Segment Open

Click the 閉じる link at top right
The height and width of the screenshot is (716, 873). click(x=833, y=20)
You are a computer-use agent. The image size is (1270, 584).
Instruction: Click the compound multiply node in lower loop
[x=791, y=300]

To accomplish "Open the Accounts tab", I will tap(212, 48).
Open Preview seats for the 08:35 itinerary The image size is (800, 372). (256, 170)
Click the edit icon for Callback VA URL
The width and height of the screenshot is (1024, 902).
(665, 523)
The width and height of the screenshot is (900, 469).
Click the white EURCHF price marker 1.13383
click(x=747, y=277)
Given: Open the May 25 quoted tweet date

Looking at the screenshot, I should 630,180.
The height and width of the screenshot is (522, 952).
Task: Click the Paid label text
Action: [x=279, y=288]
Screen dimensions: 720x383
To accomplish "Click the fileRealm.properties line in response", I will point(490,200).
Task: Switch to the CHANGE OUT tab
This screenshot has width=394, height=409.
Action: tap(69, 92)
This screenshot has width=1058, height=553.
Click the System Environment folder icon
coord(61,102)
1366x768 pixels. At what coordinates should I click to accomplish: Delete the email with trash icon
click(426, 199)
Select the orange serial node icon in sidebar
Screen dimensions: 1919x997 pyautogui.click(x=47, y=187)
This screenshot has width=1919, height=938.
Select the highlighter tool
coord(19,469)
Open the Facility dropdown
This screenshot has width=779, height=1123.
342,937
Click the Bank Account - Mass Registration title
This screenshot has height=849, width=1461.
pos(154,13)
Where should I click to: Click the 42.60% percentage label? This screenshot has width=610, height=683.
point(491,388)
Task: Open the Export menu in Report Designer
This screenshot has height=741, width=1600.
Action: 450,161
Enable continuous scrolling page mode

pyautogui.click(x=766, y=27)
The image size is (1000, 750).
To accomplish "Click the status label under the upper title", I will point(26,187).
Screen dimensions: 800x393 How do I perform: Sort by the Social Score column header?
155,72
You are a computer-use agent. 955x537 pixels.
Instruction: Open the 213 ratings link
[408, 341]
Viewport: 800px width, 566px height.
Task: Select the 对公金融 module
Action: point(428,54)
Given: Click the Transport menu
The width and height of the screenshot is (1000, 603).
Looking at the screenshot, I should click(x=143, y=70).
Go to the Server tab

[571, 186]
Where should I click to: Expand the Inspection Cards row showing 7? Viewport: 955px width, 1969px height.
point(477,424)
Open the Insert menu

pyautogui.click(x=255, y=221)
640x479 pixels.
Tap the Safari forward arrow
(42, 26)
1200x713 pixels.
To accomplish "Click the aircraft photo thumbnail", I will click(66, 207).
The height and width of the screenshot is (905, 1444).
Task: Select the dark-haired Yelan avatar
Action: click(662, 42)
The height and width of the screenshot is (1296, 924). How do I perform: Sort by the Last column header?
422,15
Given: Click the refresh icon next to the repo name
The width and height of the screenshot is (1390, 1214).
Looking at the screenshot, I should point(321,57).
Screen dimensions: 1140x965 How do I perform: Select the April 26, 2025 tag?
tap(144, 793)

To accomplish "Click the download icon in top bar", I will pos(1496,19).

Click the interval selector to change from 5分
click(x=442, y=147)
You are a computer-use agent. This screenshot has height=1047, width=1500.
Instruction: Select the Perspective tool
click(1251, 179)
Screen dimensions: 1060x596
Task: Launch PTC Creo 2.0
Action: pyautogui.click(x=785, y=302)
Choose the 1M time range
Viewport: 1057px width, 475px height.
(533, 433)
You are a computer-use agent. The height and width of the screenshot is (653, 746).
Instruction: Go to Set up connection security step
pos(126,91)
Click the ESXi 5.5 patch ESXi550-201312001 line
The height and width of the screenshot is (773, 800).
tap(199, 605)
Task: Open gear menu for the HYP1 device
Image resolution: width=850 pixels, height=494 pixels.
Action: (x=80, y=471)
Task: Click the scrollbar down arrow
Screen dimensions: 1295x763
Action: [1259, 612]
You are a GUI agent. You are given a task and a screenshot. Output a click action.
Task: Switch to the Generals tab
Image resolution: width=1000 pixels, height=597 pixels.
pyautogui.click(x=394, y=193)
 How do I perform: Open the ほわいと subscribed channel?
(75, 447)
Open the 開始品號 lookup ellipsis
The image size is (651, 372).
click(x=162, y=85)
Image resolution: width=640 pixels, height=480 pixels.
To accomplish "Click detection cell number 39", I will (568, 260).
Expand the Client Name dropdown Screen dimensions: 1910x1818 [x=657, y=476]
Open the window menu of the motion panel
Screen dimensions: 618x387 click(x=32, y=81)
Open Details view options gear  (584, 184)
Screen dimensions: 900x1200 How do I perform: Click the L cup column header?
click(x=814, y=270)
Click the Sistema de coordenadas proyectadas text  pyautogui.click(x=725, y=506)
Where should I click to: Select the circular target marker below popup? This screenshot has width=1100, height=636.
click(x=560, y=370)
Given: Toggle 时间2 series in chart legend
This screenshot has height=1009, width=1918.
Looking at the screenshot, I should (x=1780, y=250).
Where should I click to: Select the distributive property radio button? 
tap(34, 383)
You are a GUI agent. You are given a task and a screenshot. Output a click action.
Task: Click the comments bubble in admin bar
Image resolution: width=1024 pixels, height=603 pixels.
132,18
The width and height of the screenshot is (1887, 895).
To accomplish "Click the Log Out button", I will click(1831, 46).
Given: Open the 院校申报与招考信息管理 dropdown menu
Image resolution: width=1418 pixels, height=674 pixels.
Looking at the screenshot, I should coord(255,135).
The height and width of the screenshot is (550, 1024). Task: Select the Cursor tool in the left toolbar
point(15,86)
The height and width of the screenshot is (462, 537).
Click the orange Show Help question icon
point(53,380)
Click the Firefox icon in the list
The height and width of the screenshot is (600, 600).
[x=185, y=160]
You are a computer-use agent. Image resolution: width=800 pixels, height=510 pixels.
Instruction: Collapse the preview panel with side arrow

Segment Closed

Exercise aim: Output every record above in full, exactly as it reads.

Expected answer:
Click the 閉じる link at top right
The height and width of the screenshot is (716, 873). click(x=833, y=20)
You are a computer-use agent. The image size is (1270, 584).
Instruction: Click the compound multiply node in lower loop
[x=791, y=300]

To accomplish "Open the Accounts tab", I will tap(212, 48).
Open Preview seats for the 08:35 itinerary The image size is (800, 372). (256, 170)
Click the edit icon for Callback VA URL
The width and height of the screenshot is (1024, 902).
(665, 523)
The width and height of the screenshot is (900, 469).
Click the white EURCHF price marker 1.13383
click(x=747, y=277)
Given: Open the May 25 quoted tweet date

Looking at the screenshot, I should 630,180.
The height and width of the screenshot is (522, 952).
Task: Click the Paid label text
Action: [x=279, y=288]
Screen dimensions: 720x383
To accomplish "Click the fileRealm.properties line in response", I will point(490,200).
Task: Switch to the CHANGE OUT tab
This screenshot has width=394, height=409.
Action: tap(69, 92)
This screenshot has width=1058, height=553.
Click the System Environment folder icon
coord(61,102)
1366x768 pixels. At what coordinates should I click to accomplish: Delete the email with trash icon
click(426, 199)
Select the orange serial node icon in sidebar
Screen dimensions: 1919x997 pyautogui.click(x=47, y=187)
This screenshot has width=1919, height=938.
Select the highlighter tool
coord(19,469)
Open the Facility dropdown
This screenshot has width=779, height=1123.
342,937
Click the Bank Account - Mass Registration title
This screenshot has height=849, width=1461.
pos(154,13)
Where should I click to: Click the 42.60% percentage label? This screenshot has width=610, height=683.
point(491,388)
Task: Open the Export menu in Report Designer
This screenshot has height=741, width=1600.
Action: 450,161
Enable continuous scrolling page mode

pyautogui.click(x=766, y=27)
The image size is (1000, 750).
To accomplish "Click the status label under the upper title", I will point(26,187).
Screen dimensions: 800x393 How do I perform: Sort by the Social Score column header?
155,72
You are a computer-use agent. 955x537 pixels.
Instruction: Open the 213 ratings link
[408, 341]
Viewport: 800px width, 566px height.
Task: Select the 对公金融 module
Action: point(428,54)
Given: Click the Transport menu
The width and height of the screenshot is (1000, 603).
Looking at the screenshot, I should click(x=143, y=70).
Go to the Server tab

[571, 186]
Where should I click to: Expand the Inspection Cards row showing 7? Viewport: 955px width, 1969px height.
point(477,424)
Open the Insert menu

pyautogui.click(x=255, y=221)
640x479 pixels.
Tap the Safari forward arrow
(42, 26)
1200x713 pixels.
To accomplish "Click the aircraft photo thumbnail", I will click(66, 207).
The height and width of the screenshot is (905, 1444).
Task: Select the dark-haired Yelan avatar
Action: click(662, 42)
The height and width of the screenshot is (1296, 924). How do I perform: Sort by the Last column header?
422,15
Given: Click the refresh icon next to the repo name
The width and height of the screenshot is (1390, 1214).
Looking at the screenshot, I should point(321,57).
Screen dimensions: 1140x965 How do I perform: Select the April 26, 2025 tag?
tap(144, 793)

To accomplish "Click the download icon in top bar", I will pos(1496,19).

Click the interval selector to change from 5分
click(x=442, y=147)
You are a computer-use agent. This screenshot has height=1047, width=1500.
Instruction: Select the Perspective tool
click(1251, 179)
Screen dimensions: 1060x596
Task: Launch PTC Creo 2.0
Action: pyautogui.click(x=785, y=302)
Choose the 1M time range
Viewport: 1057px width, 475px height.
(533, 433)
You are a computer-use agent. The height and width of the screenshot is (653, 746).
Instruction: Go to Set up connection security step
pos(126,91)
Click the ESXi 5.5 patch ESXi550-201312001 line
The height and width of the screenshot is (773, 800).
tap(199, 605)
Task: Open gear menu for the HYP1 device
Image resolution: width=850 pixels, height=494 pixels.
Action: (x=80, y=471)
Task: Click the scrollbar down arrow
Screen dimensions: 1295x763
Action: [1259, 612]
You are a GUI agent. You are given a task and a screenshot. Output a click action.
Task: Switch to the Generals tab
Image resolution: width=1000 pixels, height=597 pixels.
pyautogui.click(x=394, y=193)
 How do I perform: Open the ほわいと subscribed channel?
(75, 447)
Open the 開始品號 lookup ellipsis
The image size is (651, 372).
click(x=162, y=85)
Image resolution: width=640 pixels, height=480 pixels.
To accomplish "Click detection cell number 39", I will (568, 260).
Expand the Client Name dropdown Screen dimensions: 1910x1818 [x=657, y=476]
Open the window menu of the motion panel
Screen dimensions: 618x387 click(x=32, y=81)
Open Details view options gear  (584, 184)
Screen dimensions: 900x1200 How do I perform: Click the L cup column header?
click(x=814, y=270)
Click the Sistema de coordenadas proyectadas text  pyautogui.click(x=725, y=506)
Where should I click to: Select the circular target marker below popup? This screenshot has width=1100, height=636.
click(x=560, y=370)
Given: Toggle 时间2 series in chart legend
This screenshot has height=1009, width=1918.
Looking at the screenshot, I should (x=1780, y=250).
Where should I click to: Select the distributive property radio button? 
tap(34, 383)
You are a GUI agent. You are given a task and a screenshot. Output a click action.
Task: Click the comments bubble in admin bar
Image resolution: width=1024 pixels, height=603 pixels.
132,18
The width and height of the screenshot is (1887, 895).
To accomplish "Click the Log Out button", I will click(1831, 46).
Given: Open the 院校申报与招考信息管理 dropdown menu
Image resolution: width=1418 pixels, height=674 pixels.
Looking at the screenshot, I should coord(255,135).
The height and width of the screenshot is (550, 1024). Task: Select the Cursor tool in the left toolbar
point(15,86)
The height and width of the screenshot is (462, 537).
Click the orange Show Help question icon
point(53,380)
Click the Firefox icon in the list
The height and width of the screenshot is (600, 600).
[x=185, y=160]
You are a computer-use agent. Image resolution: width=800 pixels, height=510 pixels.
Instruction: Collapse the preview panel with side arrow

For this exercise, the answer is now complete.